The field guide guiding us on our January 2006 trip to the Bahamas was A Field Guide to the Birds of the West Indies by James Bond. This volume, written by one of the most well respected names in Caribbean aviafauna, edited by Roger Tory Peterson, and illustrated by Don R. Eckelberry, Earl L. Poole, and Arthur B. Singer, was once the definitive guide to the 400+ bird species of the West Indies. Alas, it can no longer lay claim to that title.
I enjoyed this volume; trust me, I spent a month devouring every entry. My primary problem with is that it’s just too old. Though published by Houghton-Mifflin in 1999, it hasn’t been updated in decades. Consequently, some of the birds described no longer exist, having been split, lumped, or renamed in the intervening period. One example is the listing for the Greater Antillean Pewee. This lovely flycatcher, called the crescent-eyed pewee by the locals (though you wouldn’t know that from this book) was split by the AOU into three separate pewees, Cuban, Jamaican, and Hispaniolan respectively in 1983. One encounters this oversight again and again in the field.
The other flaw in this book is that it is too sparsely illustrated. What few color plates exist are scattered throughout the guide, rather than inserted close to the written descriptions of the subjects. Though many of the illustrations are excellent, I found a few of them, such as La Sagra’s Flycatcher (called Stolid herein even though the Bahama race split some time ago), Loggerhead Kingbird, and the aforementioned pewee, poor representations of the birds in life. The black and white drawings sprinkled throughout are sometimes not as detailed and descriptive as one would need. A further failing is that, for the most part, only Caribbean specialties are depicted. One would be well served to supplement this book with a field guide to eastern North America for help with the abundant migrants. Our Sibley Field Guide to Birds of Eastern North America certainly put us in good stead.

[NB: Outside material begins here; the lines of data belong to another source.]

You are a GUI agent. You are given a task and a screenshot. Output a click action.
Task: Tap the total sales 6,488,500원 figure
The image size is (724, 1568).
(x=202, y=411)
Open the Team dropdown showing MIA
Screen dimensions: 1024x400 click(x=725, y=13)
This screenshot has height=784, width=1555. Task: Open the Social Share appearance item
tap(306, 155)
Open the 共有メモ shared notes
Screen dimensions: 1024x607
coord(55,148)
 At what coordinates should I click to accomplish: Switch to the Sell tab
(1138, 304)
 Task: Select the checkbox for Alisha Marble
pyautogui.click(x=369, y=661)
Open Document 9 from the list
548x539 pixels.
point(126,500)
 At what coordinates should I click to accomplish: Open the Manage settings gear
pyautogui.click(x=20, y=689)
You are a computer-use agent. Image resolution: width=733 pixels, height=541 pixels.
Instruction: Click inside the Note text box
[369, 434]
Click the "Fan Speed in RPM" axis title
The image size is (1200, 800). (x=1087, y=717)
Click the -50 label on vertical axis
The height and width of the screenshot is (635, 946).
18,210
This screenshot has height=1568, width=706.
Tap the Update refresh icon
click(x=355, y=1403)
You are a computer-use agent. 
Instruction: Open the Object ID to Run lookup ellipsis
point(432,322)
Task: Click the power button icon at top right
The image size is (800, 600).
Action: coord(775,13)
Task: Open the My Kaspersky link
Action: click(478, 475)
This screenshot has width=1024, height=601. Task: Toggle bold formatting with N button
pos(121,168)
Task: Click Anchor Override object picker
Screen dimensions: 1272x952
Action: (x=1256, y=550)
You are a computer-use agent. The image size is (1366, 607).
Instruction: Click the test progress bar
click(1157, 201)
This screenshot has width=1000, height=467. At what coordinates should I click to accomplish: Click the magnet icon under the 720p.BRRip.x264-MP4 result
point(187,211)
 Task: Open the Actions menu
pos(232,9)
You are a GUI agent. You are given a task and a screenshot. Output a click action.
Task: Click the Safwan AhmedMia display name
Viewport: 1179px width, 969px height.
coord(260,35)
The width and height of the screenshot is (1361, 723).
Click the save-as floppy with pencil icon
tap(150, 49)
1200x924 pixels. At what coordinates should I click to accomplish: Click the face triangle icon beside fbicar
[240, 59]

A Field Guide to the Birds of the West Indies may be most interesting not for its value in the field, but for its author. This particular Bond, James Bond was not the infamous international man of mystery known as Agent 007, but he was the British super spy’s namesake. Dan Koeppel addresses the genuine connection between birding and fictional espionage as an aside in his own spectacular memoir, To See Every Bird on Earth:
“…Novelist Ian Fleming was an avid lister and lived in Jamaica on an estate called ‘Goldeneye’ (named after a species of duck). When he was trying to name the hero of his soon-to-be-famous series of thrillers, his eye wandered to his own bookshelf, where he saw (A Field Guide to the Birds of the West Indies). Finding the author’s name to be suitably “dull and anonymous” he appropriated it for secret agent 007.” (p. 142)
All in all, I found A Field Guide to the Birds of the West Indies helpful, but not as good as it could or should have been. I have it on good authority that Birds of the West Indies by Herbert Raffaele is the authoritative text for visits to the Bahamas and many other islands in the Greater Antilles. Still, the Bond book occupies a distinguished place in Caribbean birding history.
I am a power line design engineer researching design criteria for a project in the Bahamas. In the US, we follow avian protection guidelines aimed to reduce the risk of bird strikes and/or electrocution. Most of the guidelines for geometric limits on insulator and conductor spacing are based upon maximum wing span and maximum height of a standing bird. Could you tell me what the maximum wing spans and heights might be for the largest bird in the Bahamas? If not, can you point me to an accessible source for this information? Your assistance would be greatly appreciated.
You should definitely consult an ornithologist on this question. However, you’ll certainly want to accommodate birds like Great Blue Herons, which can exceed 6 feet in wingspan.